Defendant explained he went to the victim's home at her request to make repairs so the residence could pass inspection, allowing the victim to receive a housing subsidy. As he was repairing a front door screen, his phone rang and the victim answered it. He asked for his phone back, but she would not return it. Defendant then noted a blue car pull up to the residence; the driver exited the vehicle and punched defendant in the back of his head. At trial, defendant identified the driver as Kevin. Defendant and Kevin began "tussling"; defendant stated he did not throw a punch, and was just trying to restrain Kevin. Defendant stated the victim attacked him by jumping on his back and biting his left hand, as he swatted at her in his attempt to "get her off." Defendant asserted he successfully pushed Kevin, who then ran away.

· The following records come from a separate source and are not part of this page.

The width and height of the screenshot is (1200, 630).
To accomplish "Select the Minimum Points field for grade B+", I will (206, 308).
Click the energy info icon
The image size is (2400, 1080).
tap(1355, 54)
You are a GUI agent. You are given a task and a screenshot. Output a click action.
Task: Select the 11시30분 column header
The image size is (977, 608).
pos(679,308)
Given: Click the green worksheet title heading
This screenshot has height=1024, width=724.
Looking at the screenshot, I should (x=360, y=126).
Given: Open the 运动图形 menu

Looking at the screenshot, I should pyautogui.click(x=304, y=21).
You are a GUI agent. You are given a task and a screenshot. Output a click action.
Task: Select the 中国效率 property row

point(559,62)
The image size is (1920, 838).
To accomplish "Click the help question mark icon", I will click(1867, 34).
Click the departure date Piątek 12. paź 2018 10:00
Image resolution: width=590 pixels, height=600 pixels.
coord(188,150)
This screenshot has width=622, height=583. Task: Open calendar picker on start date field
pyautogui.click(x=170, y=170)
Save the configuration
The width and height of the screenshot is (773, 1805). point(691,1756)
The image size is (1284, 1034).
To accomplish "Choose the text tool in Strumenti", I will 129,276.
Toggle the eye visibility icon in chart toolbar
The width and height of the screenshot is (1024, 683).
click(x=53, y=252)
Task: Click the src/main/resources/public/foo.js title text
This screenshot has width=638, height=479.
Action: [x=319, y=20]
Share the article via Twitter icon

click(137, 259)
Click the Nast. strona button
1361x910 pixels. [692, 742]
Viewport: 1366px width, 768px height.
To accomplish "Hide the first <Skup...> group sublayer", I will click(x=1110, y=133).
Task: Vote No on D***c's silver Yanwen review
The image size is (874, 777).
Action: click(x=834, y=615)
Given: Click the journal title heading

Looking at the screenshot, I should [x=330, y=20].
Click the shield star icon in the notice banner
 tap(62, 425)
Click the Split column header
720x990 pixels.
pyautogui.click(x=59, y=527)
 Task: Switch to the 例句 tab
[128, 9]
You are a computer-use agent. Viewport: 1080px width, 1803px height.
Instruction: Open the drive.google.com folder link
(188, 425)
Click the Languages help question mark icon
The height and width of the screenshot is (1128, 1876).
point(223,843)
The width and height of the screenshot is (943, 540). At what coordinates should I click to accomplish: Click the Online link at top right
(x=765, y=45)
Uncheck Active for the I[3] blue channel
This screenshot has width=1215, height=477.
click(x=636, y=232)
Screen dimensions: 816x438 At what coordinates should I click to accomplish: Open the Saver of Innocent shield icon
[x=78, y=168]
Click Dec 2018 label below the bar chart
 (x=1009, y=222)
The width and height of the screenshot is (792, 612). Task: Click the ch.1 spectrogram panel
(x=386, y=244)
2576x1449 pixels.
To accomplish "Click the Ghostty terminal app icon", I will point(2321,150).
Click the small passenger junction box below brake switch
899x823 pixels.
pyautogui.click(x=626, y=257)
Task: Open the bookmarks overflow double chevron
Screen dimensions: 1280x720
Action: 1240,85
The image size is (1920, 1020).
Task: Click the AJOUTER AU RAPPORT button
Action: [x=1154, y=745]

At that point defendant stated the victim struck him with a nebulizer, hitting him on the right side of his head, at his ear. This was when defendant stumbled into the home. The victim started complaining of an asthma attack, so defendant began to help her. Afterward, defendant slowly walked back toward his home.

The jury acquitted defendant of fourth-degree aggravated assault with a firearm, N.J.S.A. 2C:12-1(b)(4), and second-degree unlawful possession of a firearm for an unlawful purpose, N.J.S.A. 2C:39-4(a). After sentence was imposed, in June 2013, this appeal ensued.

II.

A.

Defendant initially argues the court erred in failing to charge fourth-degree reckless aggravated assault with a deadly weapon, N.J.S.A. 2C:12-1(b)(3), and simple assault without a deadly weapon, N.J.S.A. 2C:12-1(a)(1), as lesser-included crimes of the third-degree offense. He suggests this omission denied the jury the option of finding he was unarmed or his conduct did not cause bodily injury.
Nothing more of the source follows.